New recipe for Frankfurter Rundschau by Justus Bisser

2025-08-30 23:00:21 -04:00 · 2010-01-22 07:11:02 -07:00 · 2010-01-22 07:11:02 -07:00 · f885d0d8a1
commit f885d0d8a1
parent 2f42c0169a
1 changed files with 67 additions and 0 deletions
--- a/resources/recipes/fr_online.recipe
+++ b/resources/recipes/fr_online.recipe
@ -0,0 +1,67 @@
+__license__   = 'GPL v3'
+__copyright__ = '2009, Justus Bisser <justus.bisser at gmail.com>'
+'''
+fr-online.de
+'''
+import re
+
+from calibre.web.feeds.news import BasicNewsRecipe
+
+class Spiegel_ger(BasicNewsRecipe):
+    title                 = 'Frankfurter Rundschau'
+    __author__            = 'Justus Bisser'
+    description           = "Dies ist die Online-Ausgabe der Frankfurter Rundschau. Um die abgerufenen individuell einzustellen bearbeiten sie die Liste im erweiterten Modus. Die Feeds findet man auf http://www.fr-online.de/verlagsservice/fr_newsreader/?em_cnt=574255"

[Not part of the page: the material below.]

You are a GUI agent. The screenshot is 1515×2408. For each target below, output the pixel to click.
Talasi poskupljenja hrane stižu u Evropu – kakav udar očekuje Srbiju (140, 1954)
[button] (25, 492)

+    publisher             = 'Druck- und Verlagshaus Frankfurt am Main GmbH'
+    category              = 'FR Online, Frankfurter Rundschau, Nachrichten, News,Dienste, RSS, RSS, Feedreader, Newsfeed, iGoogle, Netvibes, Widget'
+    oldest_article        = 7
+    max_articles_per_feed = 100
+    language              = 'de'
+    lang                  = 'de-DE'
+    no_stylesheets        = True
+    use_embedded_content  = False
+    #encoding              = 'cp1252'
+
+    conversion_options = {
+                          'comment'          : description
+                        , 'tags'             : category
+                        , 'publisher'        : publisher
+                        , 'language'         : lang
+                        }
+
+    recursions = 0
+    max_articles_per_feed = 100
+    #keep_only_tags = [dict(name='div', attrs={'class':'text'})]
+    #tags_remove = [dict(name='div', attrs={'style':'text-align: left; margin: 4px 0px 0px 4px; width: 200px; float: right;'})]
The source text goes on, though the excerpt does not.